DOCUMENT SEGMENT:
::::::
Mammad Mahmoodi: So, it's Sunday morning at EVLovesNYC. We are still putting their stuff together and preparing. So, we have different sectors that we do different things.
Ramos: Mammad Mahmoodi and his partner Sasha Allenby, started cooking meals at the height of the pandemic.
Mahmoodi: In this tiny kitchen, between seven hours, we do prepare 1,800 meals. No one believes that, but it always comes through. Every week we are like, "This is the week that is not going to work," but it always does.
Ramos: But now, with the help of around 40 volunteers, their focus has shifted to delivering meals to the thousands of migrants living in shelters around the city.
Sasha Allenby: Around about a year ago when the buses started arriving to Port Authority, we got a call to ask to start bringing the food in the morning, before the buses. So, we've been involved since pretty much the start of it.
Mahmoodi: I genuinely feel that we are in the most prosperous city in the world. There are enough resources to provide for everyone. If you look at it at the grand scheme of things, we have total of what? 107,000 people so far. That is less than 1.5 percent of the population of New York City that have come.
Ramos: They've been swamped with requests. Something we witnessed firsthand, as we were speaking to Mammad, he actually got a call.
Allenby: What's the matter?
Mahmoodi: Okay. I got you, brother. We just got a call that they brought some asylum seekers to Sunset Park.
Allenby: Oh.
Ramos: Mammad and his team spring into action, and we follow them as they deliver food to Sunset Park. What we find? A park divided. In one area, a line of people just trying to use the community pool on a hot summer day. Across from them, aid groups and residents who showed up to welcome the migrants with food, water, and signs of encouragement.
Resident: The city has the resources to do amazing things, and it's a false choice to not provide services for the migrants who are arriving now, to not provide adequate resources to the folks who have been struggling with homelessness already. The city has the ability, the resources to do better.
Marcela Mitanyes: Sunset Park has always been a multicultural immigrant community. And so, with everything that's happening, we want to make sure that we're out here supporting our members.
Ramos: And right across from them, those who are angry, angry that their park is being used to house migrants.
William Colton: We do not oppose them, we do not want to fight them. We want to welcome them, but we cannot do it by taking resources away from the rest of the community.
::::::
INFORMATION GIVEN:
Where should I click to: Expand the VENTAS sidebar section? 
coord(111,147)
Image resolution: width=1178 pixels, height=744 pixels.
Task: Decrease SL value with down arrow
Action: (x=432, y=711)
::::::
QUESTIONS TO ANSWER:
A: In the transcript about meals for migrants, how many meals are prepared in the tiny kitchen within seven hours?
B: Please copy the passage of the transcript about meals for migrants starting with "Mahmoodi: Okay. I" and going on through "to do better.".

RESULTS IN ORDER:
A: 1,800 meals.

B:
Mahmoodi: Okay. I got you, brother. We just got a call that they brought some asylum seekers to Sunset Park.
Allenby: Oh.
Ramos: Mammad and his team spring into action, and we follow them as they deliver food to Sunset Park. What we find? A park divided. In one area, a line of people just trying to use the community pool on a hot summer day. Across from them, aid groups and residents who showed up to welcome the migrants with food, water, and signs of encouragement.
Resident: The city has the resources to do amazing things, and it's a false choice to not provide services for the migrants who are arriving now, to not provide adequate resources to the folks who have been struggling with homelessness already. The city has the ability, the resources to do better.